The first thing Billy Price and Raekwon McMillan noticed when they arrived in Jamaica was the heat. The unrelenting, unavoidable, unending heat.
"Every time you stepped outside, the bigger we were, the more we sweat," McMillan said Thursday. "When you went out to the beach you started sweating as well."
"Through all the sweat, the mass amounts of sweat, just so much sweat," Price added, "you don't get to replicate that and I wouldn't change it for anything."
Price and McMillan joined men's basketball player Keita Bates-Diop and eight other Ohio State student-athletes Thursday at the Fawcett Center to inform reporters about their experience in the Caribbean providing shoes to children as part of Soles4Souls. A culturing experience, the football guys grew closer than ever before. They were, however, welcomed back by strength coach Mickey Marotti and a flurry of weights.
"The past couple days we've been saying, 'Wow, we're sore,'" Price said. "Workouts are like, woooo."
Getting out of routine for a week led to some soreness upon a re-entrance to Marotti's strength and conditioning dojo. But as Ohio State reconvenes to kick start its summer program, another chance at a clean slate is presented.
"It is a fresh start for our team because we're coming off spring ball, coming off classes where in the summertime you don't really deal with the coaches as much," McMillan said. "You're with the weight staff a lot, they're really hands on with us throughout the whole summer."

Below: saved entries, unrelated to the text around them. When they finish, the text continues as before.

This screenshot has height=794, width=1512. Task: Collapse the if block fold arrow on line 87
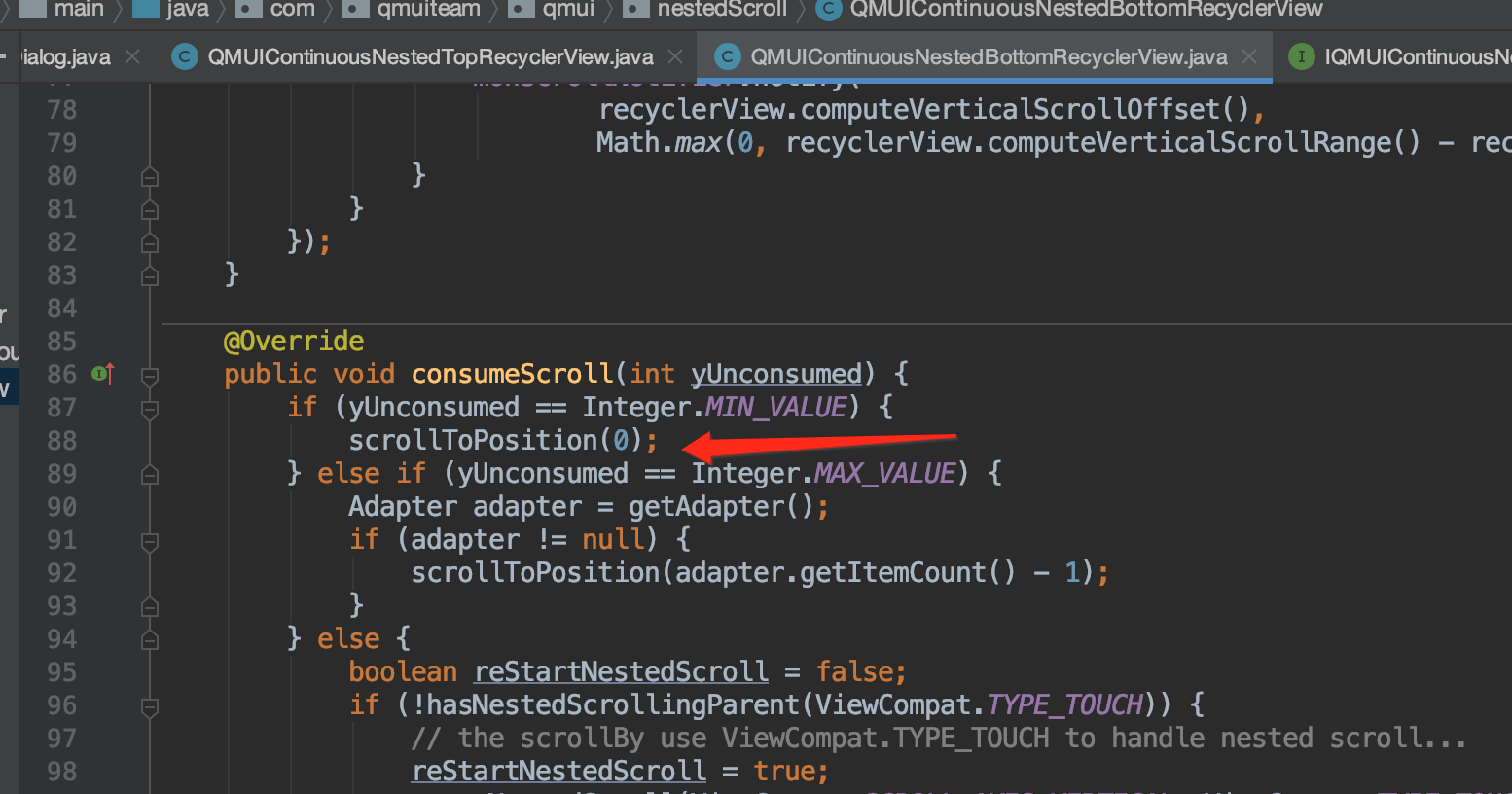tap(149, 407)
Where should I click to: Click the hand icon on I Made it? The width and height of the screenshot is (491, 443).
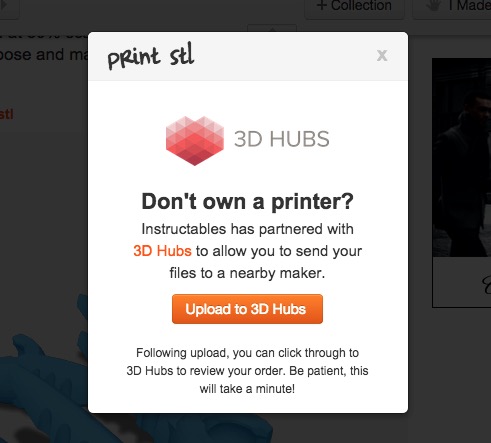[434, 6]
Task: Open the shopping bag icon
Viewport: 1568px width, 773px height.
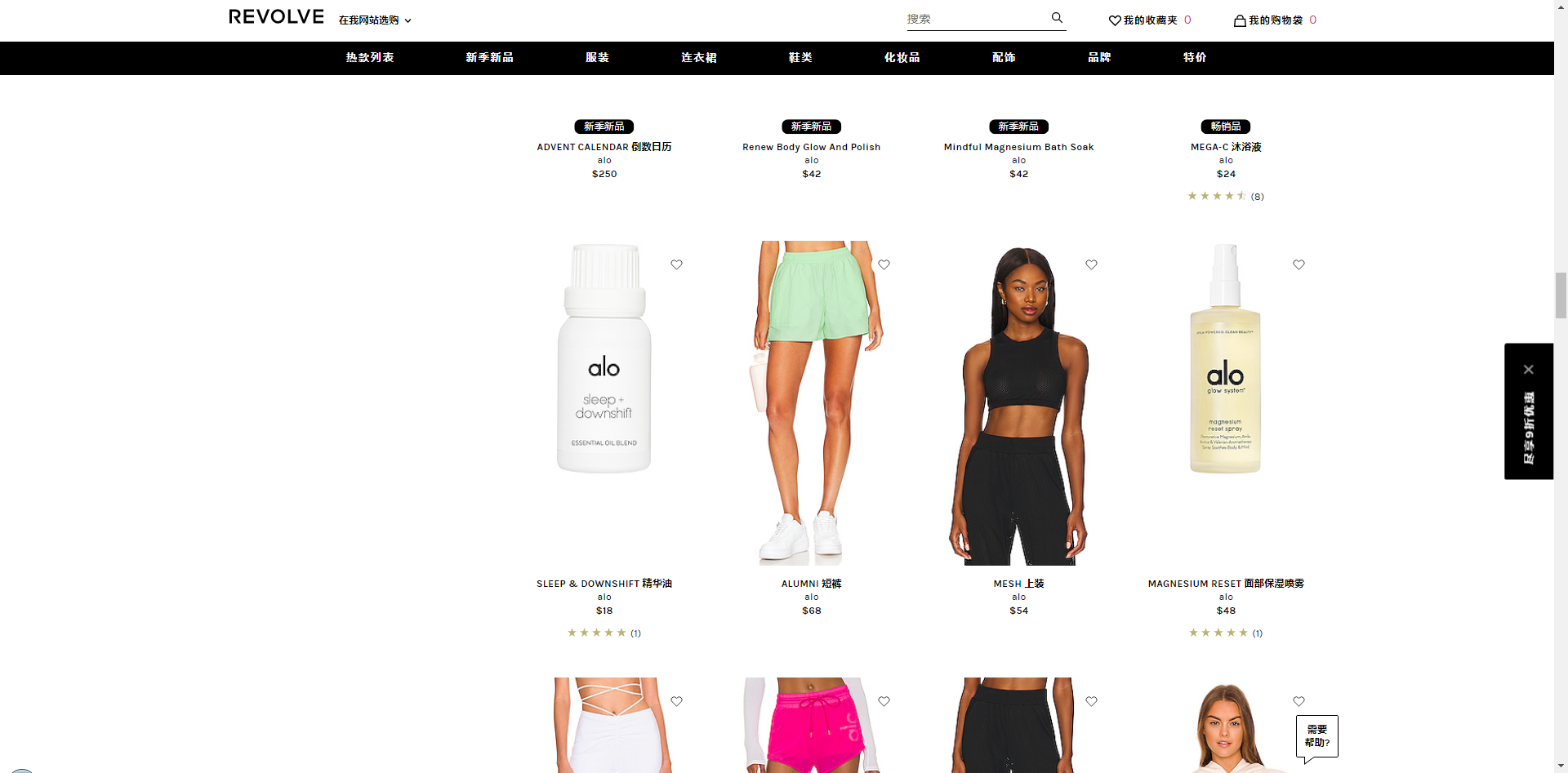Action: click(x=1240, y=20)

Ohio State's 2016 roster is young, a hot topic of discussion around Columbus and in a national scope especially with how much talent Urban Meyer sent to the NFL (12 draft picks, three undrafted free agents) last month.
Meyer and his staff labeled winter and spring drills part of "the year of development." The commencement of summer workouts is another page in that book, but a different animal entirely.
That is why McMillan and Price are hurting a little more than their teammates this week. Marotti sent exercise bands with the two players to Jamaica, but a full schedule of service got in the way of them getting much attention.
"He sent us with a lot of bands to be out there stretching a lot and doing some beat workouts but it's nothing compared to stuff we do at the Woody," McMillan said.
Clips of the workouts blipped up on the football team's Twitter account this week, complete with exercise before sunrise and of course Winner-Loser Day.
There can only be one winner.#WinnerLoser began today.#PowerOfTheUnit https://t.co/NzpcoUO7ps
— Ohio State Football (@OhioStateFB) May 18, 2016
Pads are nowhere to be found, tucked away in storage for those who earn them this fall. For now, it is all about the summer chore of early morning workouts and laying the groundwork for another successful season despite the roster's youth.
"The day after the Fiesta Bowl, we kind of had a group text going around throughout the team that this was a new team, this is a new year, a lot of things from last year that we have to change," McMillan said. "So what happened last year doesn't happen this year in our stadium."